Draft version (1984) of Cahill-Keyes "Real-World" Map. Actual scale of original digital image is 1/100 million. But see note below.
   0 km
   0 mm
  20,000 km
200 mm
40,000 km
400 mm

[Note: first line of bar scale above is constant; second line is variable. See below.]

c. 1975, 1980, 2006, 2009 by Gene Keyes.
(But I'm not a big stickler on intellectual property rights.)

This and the smaller version on my home page are replicas of an existing 1/20,000,000 "Jr. Master" wall map 2 meters wide, and an exact floor plan of a proposed 1/1,000,000 "Mega-map" with sides 40 meters or 132' wide.

This map is adapted from the B.J.S. Cahill octahedral "Butterfly" projection, published in 1909. The graticule was newly devised, computed, and drawn by Gene Keyes in 1975, along with the coastlines, boundaries, and overall map design.

1975-11-11, original GK version
1980-05-02, first print
1984-02-15, second print
2006-04-22, first online posting
2009-03-24, re-formatted online posting

Scale adjustment for varying computer screens:

Your mileage may vary! Monitor size and settings make a difference. If the distance between the outer tics is 400 mm, then the map depicted is 1/100 million, as in its "original". In any event, the span shown is 40,000 km, representing the unfurled circumference of the earth.

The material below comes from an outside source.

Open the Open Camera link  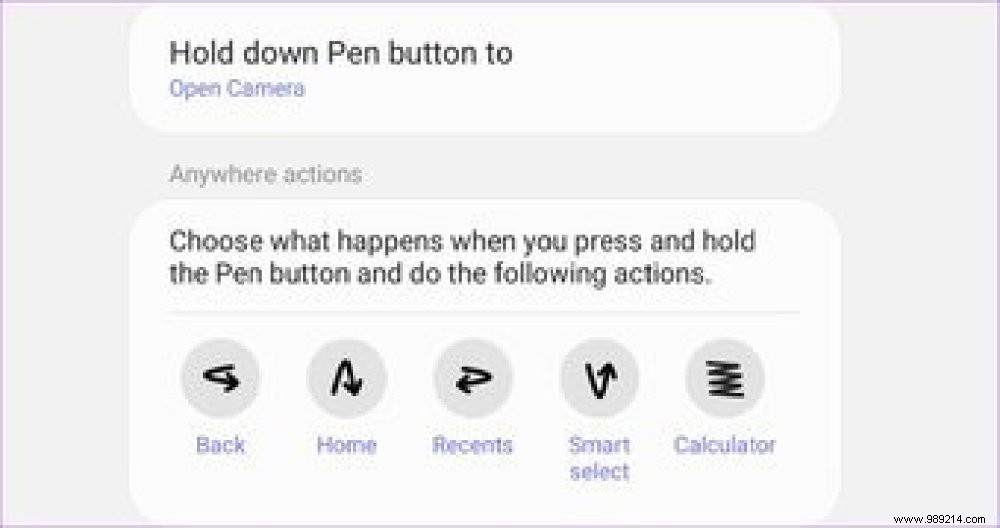[x=237, y=88]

This HTML web page and map jpeg were originally produced on a Mac G3 and a 19" LCD monitor with a resolution of 1024 x 768, + 75 hz. If you want the real scale as seen on your screen, measure the distance in millimeters (which is variable) between the first 2 numbered tics, then divide that into the kilometer distance (which is constant) at the middle tic, and add the term "million".* For example, on my 17" monitor hooked to a Linux Asus eee 701 with the same resolution, the midpoint distance is 178 mm, not 200, as in my "original". Dividing 178 into 20,000 indicates that on that monitor the scale is 1/112 million, not 1/100 million. See also my "Notes on Scaling Cahill and Cahill-Keyes Maps".

* The above division is a shortcut, to avoid entering a lot of zeroes in a calculator, and we take a readout of, say, 112.3.... as the fraction 1/112 million.

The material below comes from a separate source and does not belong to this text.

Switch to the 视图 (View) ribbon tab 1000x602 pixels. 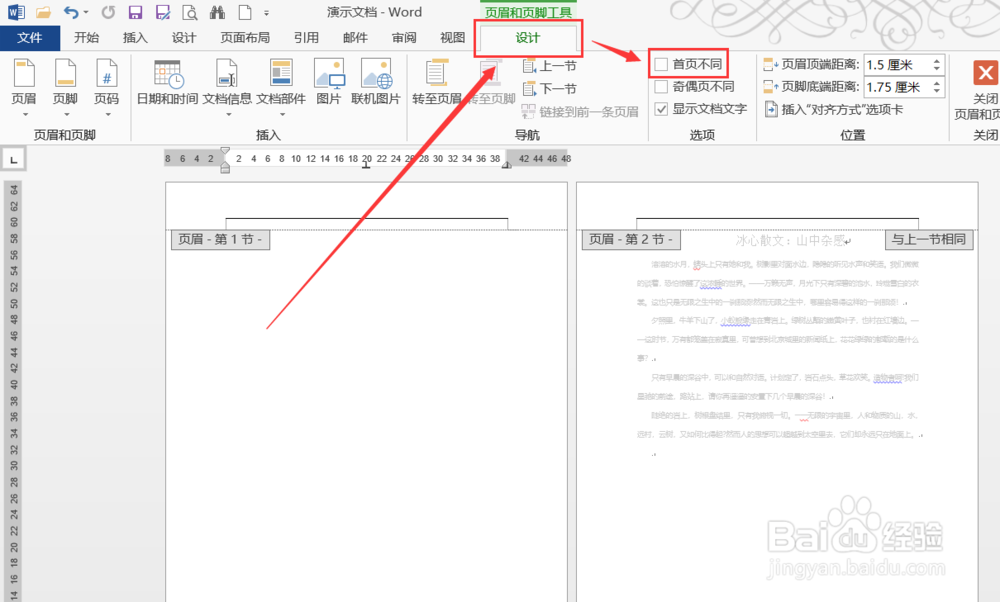pyautogui.click(x=451, y=38)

Metrically, the earth's circumference is approximately 40,000 kilometers, or 40,000,000,000 millimeters (forty billion), there being 1,000 millimeters in a meter, 1,000 meters in a kilometer, and 1,000,000 millimeters in a kilometer.

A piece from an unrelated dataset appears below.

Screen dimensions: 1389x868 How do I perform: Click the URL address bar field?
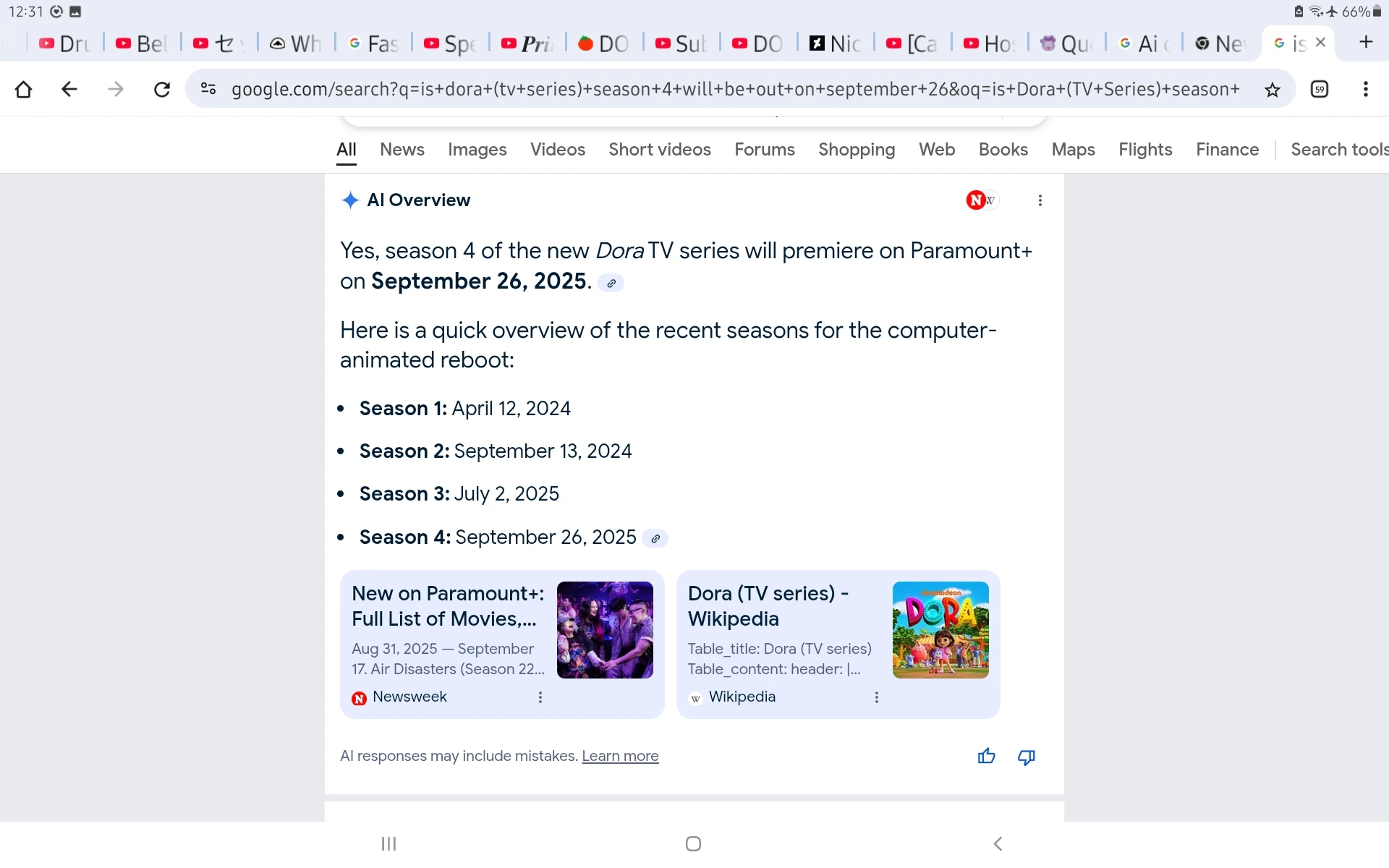734,89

So if we have a [Cahill-Keyes] world map that is 400 millimeters long, equatorially, and the equator being 40,000,000,000 millimeters around, we make a fraction of

400 mm                   
40,000,000,000 mm

knock off a couple of zeros:

4 mm                   
400,000,000 mm


1 mm                   
100,000,000 mm
and get the scale of 1/100,000,000. (Representative Fraction.)

Which is also to say:

Each millimeter on the map represents 100,000,000 millimeters on the ground.

Or, knocking off six zeroes to convert to kilometers, 100, we say that each millimeter on this map represents 100 kilometers on the ground.

Or, if your computer has made this map somewhat smaller than the original, as in my example above, then each millimeter represents 112 kilometers, not 100.